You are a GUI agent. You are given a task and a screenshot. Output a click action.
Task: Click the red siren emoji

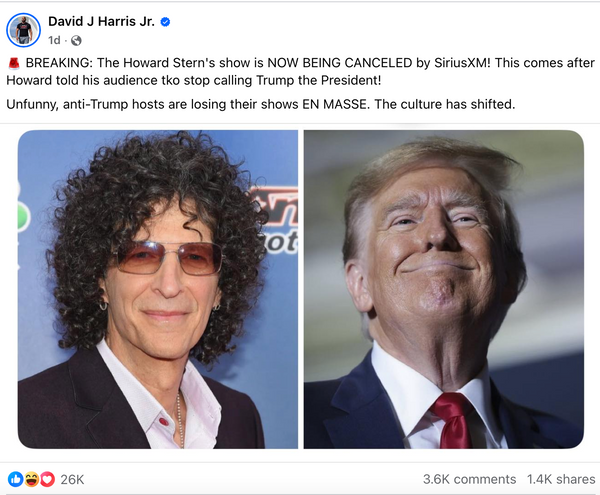tap(14, 63)
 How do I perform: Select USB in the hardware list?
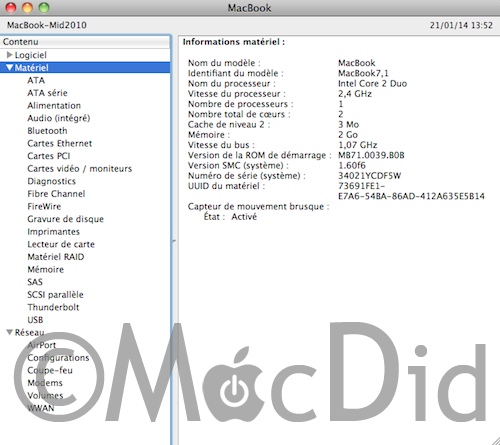click(x=35, y=320)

* * * * * * * * *

Every line of the material must be repeated exactly; pictures stay out.

You are a GUI agent. You are given a task and a screenshot. Output a click action.
Task: Click the red siren emoji

tap(14, 63)
 How do I perform: Select USB in the hardware list?
click(x=35, y=320)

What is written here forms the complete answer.